:: ASSIGNMENT ::
In the records below, some lines contain the word "green". Copy each of them.

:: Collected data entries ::

-- Opening Marker --

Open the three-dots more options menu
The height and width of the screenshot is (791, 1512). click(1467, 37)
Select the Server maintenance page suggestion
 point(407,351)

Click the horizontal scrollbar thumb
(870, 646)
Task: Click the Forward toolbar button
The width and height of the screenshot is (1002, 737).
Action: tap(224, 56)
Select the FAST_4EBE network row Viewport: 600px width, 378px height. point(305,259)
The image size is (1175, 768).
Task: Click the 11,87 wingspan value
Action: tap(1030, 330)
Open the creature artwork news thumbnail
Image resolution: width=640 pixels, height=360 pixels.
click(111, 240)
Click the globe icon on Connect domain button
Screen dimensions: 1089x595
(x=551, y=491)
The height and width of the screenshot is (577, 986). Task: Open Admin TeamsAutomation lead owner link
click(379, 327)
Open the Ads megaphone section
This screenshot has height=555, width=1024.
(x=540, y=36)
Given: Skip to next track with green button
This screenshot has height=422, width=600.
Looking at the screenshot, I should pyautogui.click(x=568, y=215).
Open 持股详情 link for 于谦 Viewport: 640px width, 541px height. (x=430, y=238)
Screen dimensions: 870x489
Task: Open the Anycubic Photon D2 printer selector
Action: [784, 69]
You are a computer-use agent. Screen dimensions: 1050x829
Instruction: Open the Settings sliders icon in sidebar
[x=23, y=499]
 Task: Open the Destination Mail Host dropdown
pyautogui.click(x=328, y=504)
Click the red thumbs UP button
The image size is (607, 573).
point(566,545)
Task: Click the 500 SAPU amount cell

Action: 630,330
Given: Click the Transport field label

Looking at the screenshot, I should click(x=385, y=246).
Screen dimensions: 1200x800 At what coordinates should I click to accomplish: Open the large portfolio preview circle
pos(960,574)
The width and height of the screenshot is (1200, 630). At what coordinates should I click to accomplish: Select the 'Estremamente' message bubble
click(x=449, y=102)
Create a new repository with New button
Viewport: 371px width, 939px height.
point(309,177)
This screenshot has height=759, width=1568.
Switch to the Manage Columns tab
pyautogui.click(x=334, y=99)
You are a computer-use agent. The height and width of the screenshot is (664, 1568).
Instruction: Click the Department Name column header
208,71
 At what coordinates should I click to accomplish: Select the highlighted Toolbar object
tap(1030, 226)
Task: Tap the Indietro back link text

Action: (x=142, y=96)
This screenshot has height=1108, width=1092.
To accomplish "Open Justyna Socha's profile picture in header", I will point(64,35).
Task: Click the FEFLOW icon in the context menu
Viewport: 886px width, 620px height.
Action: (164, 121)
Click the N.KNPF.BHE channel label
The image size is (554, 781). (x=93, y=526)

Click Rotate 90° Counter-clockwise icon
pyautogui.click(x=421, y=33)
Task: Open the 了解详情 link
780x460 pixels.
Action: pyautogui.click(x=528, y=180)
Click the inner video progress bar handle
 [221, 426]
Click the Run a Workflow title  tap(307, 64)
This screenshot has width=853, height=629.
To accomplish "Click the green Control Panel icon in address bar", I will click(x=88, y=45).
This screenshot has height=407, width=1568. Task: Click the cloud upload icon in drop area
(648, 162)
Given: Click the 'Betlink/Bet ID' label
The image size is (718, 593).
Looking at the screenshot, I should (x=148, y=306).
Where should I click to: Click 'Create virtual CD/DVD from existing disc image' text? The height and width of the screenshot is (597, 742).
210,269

-- Closing Marker --

:: ANSWER TO THIS EXERCISE ::
Given: Skip to next track with green button
To accomplish "Click the green Control Panel icon in address bar", I will click(x=88, y=45).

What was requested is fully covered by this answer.